» **Work to complete**:
Retype the records below word for word, beginning with their first line and continuing through the line that contains "center [836, 744].", including that line.

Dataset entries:
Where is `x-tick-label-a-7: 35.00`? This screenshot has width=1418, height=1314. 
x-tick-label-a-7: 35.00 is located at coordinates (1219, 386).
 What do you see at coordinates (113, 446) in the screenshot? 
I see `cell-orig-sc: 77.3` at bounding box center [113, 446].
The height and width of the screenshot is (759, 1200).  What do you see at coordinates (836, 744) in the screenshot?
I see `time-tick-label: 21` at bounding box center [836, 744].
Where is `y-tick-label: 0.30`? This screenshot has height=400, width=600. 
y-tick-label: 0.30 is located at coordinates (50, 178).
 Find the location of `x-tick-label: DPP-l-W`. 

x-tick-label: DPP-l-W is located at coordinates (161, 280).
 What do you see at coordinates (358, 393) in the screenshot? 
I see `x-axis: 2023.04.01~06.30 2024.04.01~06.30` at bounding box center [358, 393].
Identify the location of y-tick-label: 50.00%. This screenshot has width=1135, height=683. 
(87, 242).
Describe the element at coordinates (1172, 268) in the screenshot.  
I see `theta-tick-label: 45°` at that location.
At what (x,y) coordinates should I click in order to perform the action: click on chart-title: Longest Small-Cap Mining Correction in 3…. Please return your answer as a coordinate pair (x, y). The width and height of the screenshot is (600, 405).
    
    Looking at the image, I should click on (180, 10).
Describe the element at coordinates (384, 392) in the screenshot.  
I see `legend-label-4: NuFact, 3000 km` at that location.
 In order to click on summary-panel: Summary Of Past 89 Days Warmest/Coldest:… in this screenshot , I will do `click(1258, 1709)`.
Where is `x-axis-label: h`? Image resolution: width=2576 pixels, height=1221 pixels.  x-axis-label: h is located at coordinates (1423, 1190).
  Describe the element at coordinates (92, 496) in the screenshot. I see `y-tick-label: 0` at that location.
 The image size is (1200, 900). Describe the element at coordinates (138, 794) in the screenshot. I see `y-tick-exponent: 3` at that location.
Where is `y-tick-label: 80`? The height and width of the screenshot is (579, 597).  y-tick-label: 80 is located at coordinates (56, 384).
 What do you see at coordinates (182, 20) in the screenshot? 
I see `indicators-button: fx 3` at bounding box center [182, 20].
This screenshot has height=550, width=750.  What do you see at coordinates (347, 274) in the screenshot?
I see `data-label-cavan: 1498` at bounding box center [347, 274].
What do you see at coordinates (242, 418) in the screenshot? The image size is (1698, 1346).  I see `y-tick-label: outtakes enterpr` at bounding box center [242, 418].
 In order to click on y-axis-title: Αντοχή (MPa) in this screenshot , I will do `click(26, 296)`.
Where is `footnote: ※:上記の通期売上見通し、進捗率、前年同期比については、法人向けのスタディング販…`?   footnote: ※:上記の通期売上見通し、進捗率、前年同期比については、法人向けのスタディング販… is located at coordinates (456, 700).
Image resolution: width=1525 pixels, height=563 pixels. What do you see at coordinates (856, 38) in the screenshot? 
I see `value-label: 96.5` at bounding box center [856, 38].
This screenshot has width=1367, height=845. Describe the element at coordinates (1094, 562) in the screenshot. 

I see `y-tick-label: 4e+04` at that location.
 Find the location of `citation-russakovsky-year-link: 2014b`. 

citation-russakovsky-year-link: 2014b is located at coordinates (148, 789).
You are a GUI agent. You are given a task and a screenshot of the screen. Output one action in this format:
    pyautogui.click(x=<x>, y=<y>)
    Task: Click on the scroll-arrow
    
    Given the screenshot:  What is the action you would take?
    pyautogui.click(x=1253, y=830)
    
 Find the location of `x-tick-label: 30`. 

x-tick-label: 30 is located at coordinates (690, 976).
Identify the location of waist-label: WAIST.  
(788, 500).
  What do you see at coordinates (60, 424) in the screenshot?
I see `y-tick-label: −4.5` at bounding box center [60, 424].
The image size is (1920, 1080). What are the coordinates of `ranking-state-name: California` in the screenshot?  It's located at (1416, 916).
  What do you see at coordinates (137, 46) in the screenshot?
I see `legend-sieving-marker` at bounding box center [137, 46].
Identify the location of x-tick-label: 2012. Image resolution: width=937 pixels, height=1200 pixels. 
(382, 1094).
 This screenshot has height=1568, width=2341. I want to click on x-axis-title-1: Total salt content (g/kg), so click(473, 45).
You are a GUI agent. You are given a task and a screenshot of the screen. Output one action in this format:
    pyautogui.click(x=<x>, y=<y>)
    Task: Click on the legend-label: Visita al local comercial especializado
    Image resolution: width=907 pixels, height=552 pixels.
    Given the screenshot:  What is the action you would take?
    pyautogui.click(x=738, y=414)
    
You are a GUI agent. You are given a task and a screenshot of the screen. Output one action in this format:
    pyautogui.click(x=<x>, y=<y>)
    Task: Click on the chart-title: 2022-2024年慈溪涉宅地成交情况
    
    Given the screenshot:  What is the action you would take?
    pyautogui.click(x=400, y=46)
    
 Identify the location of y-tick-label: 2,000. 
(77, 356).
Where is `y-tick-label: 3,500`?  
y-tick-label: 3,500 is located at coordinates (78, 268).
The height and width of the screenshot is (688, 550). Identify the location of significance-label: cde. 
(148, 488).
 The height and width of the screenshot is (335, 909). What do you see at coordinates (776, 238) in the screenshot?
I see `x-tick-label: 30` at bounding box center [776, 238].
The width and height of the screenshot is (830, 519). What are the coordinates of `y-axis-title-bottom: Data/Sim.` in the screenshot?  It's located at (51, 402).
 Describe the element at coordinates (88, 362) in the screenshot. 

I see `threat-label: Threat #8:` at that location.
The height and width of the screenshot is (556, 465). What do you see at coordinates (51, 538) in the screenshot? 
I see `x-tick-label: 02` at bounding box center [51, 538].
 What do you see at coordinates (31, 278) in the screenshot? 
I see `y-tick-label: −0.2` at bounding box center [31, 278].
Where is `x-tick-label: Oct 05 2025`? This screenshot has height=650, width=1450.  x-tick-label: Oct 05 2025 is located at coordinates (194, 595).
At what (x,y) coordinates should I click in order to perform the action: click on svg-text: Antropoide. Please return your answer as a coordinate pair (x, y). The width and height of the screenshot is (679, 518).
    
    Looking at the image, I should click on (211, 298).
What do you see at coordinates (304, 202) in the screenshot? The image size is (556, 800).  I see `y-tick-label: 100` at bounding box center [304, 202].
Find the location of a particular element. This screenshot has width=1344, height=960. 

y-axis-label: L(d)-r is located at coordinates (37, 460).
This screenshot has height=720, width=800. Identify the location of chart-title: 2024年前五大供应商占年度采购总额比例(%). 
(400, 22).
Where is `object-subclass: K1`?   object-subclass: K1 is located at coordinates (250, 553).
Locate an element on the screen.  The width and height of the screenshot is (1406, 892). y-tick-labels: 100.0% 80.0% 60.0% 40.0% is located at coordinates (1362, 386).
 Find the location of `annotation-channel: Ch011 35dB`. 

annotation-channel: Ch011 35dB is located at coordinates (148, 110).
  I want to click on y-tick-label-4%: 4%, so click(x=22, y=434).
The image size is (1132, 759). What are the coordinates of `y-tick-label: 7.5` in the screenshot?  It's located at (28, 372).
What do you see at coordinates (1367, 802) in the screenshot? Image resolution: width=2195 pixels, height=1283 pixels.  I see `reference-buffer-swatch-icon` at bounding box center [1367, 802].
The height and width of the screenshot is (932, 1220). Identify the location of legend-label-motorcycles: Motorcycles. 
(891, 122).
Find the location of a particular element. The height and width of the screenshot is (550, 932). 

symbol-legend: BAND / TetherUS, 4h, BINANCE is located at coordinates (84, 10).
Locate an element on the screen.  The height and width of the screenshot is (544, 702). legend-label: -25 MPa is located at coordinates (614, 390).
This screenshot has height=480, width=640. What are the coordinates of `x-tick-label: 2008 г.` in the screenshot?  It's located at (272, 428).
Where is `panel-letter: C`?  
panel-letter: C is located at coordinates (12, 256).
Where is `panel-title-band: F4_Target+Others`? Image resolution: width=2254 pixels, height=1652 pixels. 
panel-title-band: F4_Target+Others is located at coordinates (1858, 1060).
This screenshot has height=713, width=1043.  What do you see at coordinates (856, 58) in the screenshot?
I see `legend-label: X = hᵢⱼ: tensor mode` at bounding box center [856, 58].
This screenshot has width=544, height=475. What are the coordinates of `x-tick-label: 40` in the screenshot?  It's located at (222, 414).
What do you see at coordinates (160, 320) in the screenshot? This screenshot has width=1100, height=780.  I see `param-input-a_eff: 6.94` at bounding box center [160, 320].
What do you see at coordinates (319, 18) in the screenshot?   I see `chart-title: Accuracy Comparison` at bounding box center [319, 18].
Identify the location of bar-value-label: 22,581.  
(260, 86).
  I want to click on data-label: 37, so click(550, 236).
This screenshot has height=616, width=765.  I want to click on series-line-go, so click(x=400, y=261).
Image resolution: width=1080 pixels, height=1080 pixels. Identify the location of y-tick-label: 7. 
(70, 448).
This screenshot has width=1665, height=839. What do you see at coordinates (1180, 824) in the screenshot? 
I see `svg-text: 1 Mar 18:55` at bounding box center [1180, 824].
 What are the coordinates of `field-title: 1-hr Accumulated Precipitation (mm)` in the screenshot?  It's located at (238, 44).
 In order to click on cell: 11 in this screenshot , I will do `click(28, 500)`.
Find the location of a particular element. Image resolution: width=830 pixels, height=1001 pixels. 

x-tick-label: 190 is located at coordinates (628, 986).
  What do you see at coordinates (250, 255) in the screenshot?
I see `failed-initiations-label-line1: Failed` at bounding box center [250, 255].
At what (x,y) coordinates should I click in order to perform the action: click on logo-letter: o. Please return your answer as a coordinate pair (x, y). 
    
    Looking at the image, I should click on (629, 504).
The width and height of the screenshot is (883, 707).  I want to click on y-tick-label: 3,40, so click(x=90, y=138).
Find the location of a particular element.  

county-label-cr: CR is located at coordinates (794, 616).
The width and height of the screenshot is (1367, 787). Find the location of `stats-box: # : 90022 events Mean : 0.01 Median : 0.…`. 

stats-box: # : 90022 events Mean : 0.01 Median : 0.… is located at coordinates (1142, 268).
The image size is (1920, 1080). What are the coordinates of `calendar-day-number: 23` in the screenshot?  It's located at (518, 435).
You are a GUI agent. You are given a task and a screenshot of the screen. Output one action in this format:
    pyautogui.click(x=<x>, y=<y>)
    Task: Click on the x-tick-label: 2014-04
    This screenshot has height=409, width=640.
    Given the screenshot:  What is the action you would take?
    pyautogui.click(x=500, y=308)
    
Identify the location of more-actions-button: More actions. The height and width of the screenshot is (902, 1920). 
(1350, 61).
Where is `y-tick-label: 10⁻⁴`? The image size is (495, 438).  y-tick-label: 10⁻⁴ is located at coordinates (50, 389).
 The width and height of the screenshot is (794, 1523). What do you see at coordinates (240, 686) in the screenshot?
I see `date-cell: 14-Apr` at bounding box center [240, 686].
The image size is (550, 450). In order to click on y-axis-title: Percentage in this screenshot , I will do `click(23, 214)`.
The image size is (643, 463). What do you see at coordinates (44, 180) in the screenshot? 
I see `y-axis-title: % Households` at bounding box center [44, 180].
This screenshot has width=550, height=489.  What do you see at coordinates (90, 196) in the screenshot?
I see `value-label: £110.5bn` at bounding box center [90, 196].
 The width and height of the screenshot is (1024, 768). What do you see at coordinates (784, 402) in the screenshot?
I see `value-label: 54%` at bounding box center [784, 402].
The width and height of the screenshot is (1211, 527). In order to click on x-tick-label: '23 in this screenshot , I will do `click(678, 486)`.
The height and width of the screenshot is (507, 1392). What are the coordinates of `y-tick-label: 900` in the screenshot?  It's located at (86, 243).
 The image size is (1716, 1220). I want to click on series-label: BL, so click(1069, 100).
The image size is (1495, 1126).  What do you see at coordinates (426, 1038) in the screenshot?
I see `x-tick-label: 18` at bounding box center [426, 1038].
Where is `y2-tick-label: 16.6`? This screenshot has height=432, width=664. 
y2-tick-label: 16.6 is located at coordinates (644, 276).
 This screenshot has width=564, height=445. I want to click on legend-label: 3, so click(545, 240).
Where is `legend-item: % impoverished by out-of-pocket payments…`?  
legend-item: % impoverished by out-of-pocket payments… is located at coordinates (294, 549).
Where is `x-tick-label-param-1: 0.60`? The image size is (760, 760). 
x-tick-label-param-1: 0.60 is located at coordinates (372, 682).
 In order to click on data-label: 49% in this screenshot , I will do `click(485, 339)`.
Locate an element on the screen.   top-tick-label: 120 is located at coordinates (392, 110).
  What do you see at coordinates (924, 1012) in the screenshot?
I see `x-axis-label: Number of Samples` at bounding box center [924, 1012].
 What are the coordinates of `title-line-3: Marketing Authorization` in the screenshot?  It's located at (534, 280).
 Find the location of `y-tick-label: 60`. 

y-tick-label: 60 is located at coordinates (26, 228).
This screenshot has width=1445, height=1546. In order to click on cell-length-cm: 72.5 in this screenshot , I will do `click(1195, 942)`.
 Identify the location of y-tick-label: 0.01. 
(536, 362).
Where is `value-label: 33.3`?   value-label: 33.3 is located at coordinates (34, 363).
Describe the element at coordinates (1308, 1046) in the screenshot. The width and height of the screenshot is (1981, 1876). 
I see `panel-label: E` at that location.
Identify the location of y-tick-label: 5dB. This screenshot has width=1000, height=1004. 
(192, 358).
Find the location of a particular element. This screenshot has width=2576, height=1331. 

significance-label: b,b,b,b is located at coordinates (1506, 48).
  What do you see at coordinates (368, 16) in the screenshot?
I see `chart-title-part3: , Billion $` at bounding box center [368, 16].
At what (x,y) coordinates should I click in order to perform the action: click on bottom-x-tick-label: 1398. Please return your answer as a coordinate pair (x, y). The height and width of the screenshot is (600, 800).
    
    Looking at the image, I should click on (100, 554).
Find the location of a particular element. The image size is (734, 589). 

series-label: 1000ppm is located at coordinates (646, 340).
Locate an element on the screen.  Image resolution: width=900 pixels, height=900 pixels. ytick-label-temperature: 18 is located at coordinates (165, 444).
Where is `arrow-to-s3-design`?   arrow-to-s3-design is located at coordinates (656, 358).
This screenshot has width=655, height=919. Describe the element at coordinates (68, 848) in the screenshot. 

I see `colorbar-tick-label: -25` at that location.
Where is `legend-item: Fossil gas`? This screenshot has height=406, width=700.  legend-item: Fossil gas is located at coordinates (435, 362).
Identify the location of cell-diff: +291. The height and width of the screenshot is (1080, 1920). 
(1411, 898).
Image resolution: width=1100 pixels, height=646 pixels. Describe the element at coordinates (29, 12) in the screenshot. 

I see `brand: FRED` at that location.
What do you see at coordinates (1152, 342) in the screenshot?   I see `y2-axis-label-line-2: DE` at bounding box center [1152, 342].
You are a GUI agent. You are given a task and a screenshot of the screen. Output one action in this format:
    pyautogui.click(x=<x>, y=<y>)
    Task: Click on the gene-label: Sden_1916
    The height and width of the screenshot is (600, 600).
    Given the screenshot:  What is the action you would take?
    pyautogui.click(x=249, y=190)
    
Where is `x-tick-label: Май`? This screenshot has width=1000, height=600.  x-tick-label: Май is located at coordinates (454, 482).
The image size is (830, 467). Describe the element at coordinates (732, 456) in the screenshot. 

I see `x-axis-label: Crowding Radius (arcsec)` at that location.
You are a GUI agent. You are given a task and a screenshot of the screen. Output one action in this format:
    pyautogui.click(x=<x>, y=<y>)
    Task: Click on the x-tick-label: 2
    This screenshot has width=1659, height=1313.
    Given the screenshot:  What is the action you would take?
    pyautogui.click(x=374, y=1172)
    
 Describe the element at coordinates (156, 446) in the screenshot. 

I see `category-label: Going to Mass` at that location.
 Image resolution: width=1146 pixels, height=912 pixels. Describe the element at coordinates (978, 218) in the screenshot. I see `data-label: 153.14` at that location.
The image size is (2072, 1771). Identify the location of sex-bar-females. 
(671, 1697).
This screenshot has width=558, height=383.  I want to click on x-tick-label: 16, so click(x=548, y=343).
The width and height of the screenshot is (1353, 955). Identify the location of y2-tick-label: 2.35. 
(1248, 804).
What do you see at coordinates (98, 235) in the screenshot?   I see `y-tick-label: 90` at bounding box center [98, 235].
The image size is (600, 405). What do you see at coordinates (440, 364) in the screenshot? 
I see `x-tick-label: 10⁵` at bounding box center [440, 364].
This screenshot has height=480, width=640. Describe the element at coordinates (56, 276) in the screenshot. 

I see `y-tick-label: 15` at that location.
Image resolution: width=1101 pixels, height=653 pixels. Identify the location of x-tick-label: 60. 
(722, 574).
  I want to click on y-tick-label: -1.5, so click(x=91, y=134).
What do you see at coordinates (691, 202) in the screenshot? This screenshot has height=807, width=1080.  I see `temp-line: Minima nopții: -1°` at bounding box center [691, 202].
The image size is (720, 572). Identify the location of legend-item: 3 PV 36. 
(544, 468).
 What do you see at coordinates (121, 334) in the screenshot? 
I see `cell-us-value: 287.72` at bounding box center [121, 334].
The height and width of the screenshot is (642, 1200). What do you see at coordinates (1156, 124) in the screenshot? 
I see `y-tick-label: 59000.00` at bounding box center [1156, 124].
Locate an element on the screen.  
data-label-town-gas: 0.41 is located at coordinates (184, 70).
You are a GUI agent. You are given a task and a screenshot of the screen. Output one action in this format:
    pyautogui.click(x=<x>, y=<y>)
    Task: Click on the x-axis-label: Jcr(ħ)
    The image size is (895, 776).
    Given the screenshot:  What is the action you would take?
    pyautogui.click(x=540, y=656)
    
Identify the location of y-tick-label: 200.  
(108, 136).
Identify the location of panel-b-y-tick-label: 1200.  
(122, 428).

» **Reply**:
Where is `x-tick-label-a-7: 35.00`? This screenshot has width=1418, height=1314. 
x-tick-label-a-7: 35.00 is located at coordinates (1219, 386).
 What do you see at coordinates (113, 446) in the screenshot? 
I see `cell-orig-sc: 77.3` at bounding box center [113, 446].
The height and width of the screenshot is (759, 1200).  What do you see at coordinates (836, 744) in the screenshot?
I see `time-tick-label: 21` at bounding box center [836, 744].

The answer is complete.